(Beginning of EXTRACTED RECORDS)
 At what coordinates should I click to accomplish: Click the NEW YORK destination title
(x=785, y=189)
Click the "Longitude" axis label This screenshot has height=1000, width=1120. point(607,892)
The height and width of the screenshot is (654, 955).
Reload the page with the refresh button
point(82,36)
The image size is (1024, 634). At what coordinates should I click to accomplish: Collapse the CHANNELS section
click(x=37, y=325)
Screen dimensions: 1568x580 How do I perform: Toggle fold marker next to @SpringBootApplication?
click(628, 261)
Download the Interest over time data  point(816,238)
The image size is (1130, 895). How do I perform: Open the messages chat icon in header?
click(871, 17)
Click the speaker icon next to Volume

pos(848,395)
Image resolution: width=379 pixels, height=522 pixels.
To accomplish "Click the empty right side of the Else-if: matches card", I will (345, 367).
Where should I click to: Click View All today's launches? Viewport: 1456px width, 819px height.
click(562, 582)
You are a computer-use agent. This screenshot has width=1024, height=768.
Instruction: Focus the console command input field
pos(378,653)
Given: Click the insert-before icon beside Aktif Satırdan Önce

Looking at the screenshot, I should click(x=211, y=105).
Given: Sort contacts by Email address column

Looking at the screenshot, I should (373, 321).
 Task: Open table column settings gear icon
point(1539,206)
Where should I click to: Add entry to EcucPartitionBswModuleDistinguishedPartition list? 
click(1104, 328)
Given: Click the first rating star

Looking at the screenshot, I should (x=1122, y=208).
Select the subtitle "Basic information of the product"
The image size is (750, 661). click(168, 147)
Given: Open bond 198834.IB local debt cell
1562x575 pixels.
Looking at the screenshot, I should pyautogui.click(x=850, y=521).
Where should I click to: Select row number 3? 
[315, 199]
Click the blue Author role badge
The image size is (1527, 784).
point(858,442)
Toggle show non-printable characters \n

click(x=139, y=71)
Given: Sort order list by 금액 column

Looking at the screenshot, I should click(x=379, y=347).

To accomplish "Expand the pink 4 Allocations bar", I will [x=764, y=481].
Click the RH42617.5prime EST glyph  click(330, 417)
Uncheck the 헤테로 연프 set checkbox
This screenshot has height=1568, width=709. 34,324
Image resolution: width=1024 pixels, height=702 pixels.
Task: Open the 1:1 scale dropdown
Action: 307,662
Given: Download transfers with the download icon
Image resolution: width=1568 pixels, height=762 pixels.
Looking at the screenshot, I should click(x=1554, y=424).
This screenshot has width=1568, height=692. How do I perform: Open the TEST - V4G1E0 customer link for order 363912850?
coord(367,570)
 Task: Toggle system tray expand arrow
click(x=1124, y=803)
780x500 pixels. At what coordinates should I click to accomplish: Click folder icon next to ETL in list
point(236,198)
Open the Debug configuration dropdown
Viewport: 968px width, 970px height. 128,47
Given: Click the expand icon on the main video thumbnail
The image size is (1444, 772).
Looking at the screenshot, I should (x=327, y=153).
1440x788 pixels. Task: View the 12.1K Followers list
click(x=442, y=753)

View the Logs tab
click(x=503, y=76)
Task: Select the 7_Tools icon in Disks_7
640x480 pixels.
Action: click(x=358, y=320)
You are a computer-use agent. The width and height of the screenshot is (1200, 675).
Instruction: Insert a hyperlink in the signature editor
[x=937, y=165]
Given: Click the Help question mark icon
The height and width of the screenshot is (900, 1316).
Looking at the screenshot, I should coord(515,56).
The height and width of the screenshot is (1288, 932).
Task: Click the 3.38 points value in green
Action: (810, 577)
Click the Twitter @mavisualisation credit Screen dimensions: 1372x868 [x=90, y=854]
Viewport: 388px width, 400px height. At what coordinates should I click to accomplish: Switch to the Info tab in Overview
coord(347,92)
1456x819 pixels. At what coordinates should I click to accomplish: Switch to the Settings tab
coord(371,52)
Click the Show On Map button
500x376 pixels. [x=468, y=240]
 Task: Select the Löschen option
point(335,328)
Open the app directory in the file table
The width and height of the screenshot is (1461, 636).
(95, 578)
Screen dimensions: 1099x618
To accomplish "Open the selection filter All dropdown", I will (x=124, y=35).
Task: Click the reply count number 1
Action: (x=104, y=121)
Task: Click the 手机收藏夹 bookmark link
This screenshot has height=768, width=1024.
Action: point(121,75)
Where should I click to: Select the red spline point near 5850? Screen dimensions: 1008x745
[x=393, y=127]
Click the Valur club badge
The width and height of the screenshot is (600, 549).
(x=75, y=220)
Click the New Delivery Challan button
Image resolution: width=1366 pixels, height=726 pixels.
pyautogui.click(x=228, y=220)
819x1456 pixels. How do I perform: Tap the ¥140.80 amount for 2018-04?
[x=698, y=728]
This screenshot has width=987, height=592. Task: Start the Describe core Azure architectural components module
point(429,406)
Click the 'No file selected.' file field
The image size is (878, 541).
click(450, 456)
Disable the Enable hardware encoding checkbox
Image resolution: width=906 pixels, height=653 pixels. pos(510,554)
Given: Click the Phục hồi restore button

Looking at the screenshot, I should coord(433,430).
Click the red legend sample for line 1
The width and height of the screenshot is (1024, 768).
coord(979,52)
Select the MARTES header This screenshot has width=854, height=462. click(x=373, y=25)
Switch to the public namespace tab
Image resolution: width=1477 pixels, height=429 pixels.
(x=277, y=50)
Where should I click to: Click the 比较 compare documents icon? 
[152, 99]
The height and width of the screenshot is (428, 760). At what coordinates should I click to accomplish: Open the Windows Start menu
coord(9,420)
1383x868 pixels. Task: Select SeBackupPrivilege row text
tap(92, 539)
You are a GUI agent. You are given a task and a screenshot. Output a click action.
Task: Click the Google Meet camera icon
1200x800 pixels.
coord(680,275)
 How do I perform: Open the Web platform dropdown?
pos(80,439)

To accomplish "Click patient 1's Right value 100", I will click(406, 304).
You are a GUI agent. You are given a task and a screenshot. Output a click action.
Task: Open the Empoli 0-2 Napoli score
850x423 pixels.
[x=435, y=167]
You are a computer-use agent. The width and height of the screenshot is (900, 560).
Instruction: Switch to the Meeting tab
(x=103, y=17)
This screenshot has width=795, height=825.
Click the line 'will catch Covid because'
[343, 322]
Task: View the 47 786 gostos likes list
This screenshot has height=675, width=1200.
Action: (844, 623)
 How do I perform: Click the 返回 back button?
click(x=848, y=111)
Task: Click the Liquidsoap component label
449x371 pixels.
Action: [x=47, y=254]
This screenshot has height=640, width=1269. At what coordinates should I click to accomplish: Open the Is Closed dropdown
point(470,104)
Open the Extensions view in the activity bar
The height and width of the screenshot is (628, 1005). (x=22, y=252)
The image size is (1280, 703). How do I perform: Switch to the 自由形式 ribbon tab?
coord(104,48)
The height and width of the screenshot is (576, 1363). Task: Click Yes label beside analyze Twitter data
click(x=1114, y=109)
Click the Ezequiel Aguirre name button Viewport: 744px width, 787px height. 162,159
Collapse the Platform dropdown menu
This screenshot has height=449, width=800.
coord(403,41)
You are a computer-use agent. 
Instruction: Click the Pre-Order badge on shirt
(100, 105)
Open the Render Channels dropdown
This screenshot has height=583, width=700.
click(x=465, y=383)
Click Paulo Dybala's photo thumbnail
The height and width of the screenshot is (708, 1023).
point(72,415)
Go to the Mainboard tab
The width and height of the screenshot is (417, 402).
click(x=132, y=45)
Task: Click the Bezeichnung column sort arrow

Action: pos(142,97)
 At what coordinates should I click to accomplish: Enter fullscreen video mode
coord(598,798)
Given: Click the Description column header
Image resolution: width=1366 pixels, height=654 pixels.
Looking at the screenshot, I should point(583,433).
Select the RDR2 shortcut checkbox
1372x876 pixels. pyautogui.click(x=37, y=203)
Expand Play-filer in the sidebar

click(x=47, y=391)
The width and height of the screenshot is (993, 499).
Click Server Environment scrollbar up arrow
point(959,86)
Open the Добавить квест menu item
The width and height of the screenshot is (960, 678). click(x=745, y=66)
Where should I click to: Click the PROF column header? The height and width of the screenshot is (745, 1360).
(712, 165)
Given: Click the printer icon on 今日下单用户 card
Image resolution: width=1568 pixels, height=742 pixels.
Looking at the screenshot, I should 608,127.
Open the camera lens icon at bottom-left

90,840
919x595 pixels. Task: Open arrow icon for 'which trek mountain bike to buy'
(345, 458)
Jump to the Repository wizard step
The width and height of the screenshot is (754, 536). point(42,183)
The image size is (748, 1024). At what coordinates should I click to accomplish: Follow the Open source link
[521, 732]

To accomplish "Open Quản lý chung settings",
(End of EXTRACTED RECORDS)
### GOAL OF THE EXERCISE
State, as a bare number, how many lines of the records above include "computer".

### ANSWER BELOW
4